● Aufgaben:
1/ Auf welchem Platz der „Spiegel“-Bestsellerliste steht „Stille Wasser“ laut dem Textauszug über den Kriminalroman in dieser Woche?
2/ Setzen Sie den Textauszug über den Kriminalroman „Stille Wasser“ im Anschluss an seinen letzten Satz fort.

● Textauszug:
┄┄┄┄┄┄┄┄┄┄
Für wirkliche Aufregung sorgt die Geschichte dennoch nicht. So gemächlich wie das Wasser der Lagune fließt auch der Strom der Erzählung dahin. Vermutlich liegt aber gerade darin das Geheimnis des Erfolges der Donna-Leon-Kriminalromane, niemand erwartet schließlich actionreiche Thriller von der amerikanischen Autorin mit Wahlheimat Venedig.

Und so steht „Stille Wasser“ in dieser Woche folgerichtig bereits wieder auf Platz eins der „Spiegel“-Bestsellerliste. Angereichert ist die Geschichte noch mit ein paar umweltkritischen Tönen – auch das ein Baustein leonscher Erzähldramaturgie: Brunetti bekommt es mit einem ziemlich rätselhaften Bienensterben zu tun. Eine stachelige Angelegenheit für den Commissario.
┄┄┄┄┄┄┄┄┄┄
● Datensatzabschnitt:
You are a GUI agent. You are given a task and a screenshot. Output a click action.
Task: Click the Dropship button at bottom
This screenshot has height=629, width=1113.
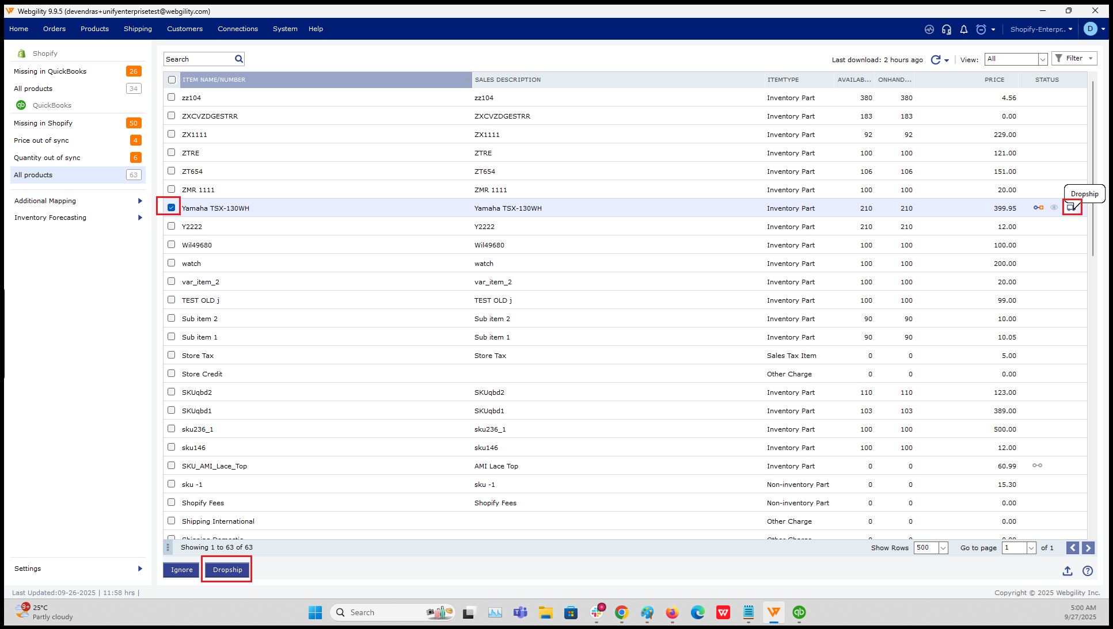click(227, 570)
┄┄┄┄┄┄┄┄┄┄
● Antworten:
1/ Auf Platz eins.

2/
Auf Einladung des „Theater der Welt“-Festivals und des Harbour Front Literaturfestival stellt Donna Leon am heutigen Donnerstag ihren neuen Roman im Thalia Theater vor. Die deutschen Passagen liest Annett Renneberg, die in den Brunetti-Verfilmungen der ARD in der Rolle der Signorina Elettra zu sehen ist und Donna Leon bereits seit 2007 immer wieder auf deren Lesereisen begleitet. Den Abend im Thalia moderiert Hans-Juergen Fink, der frühere Kulturchef des Hamburger Abendblatts.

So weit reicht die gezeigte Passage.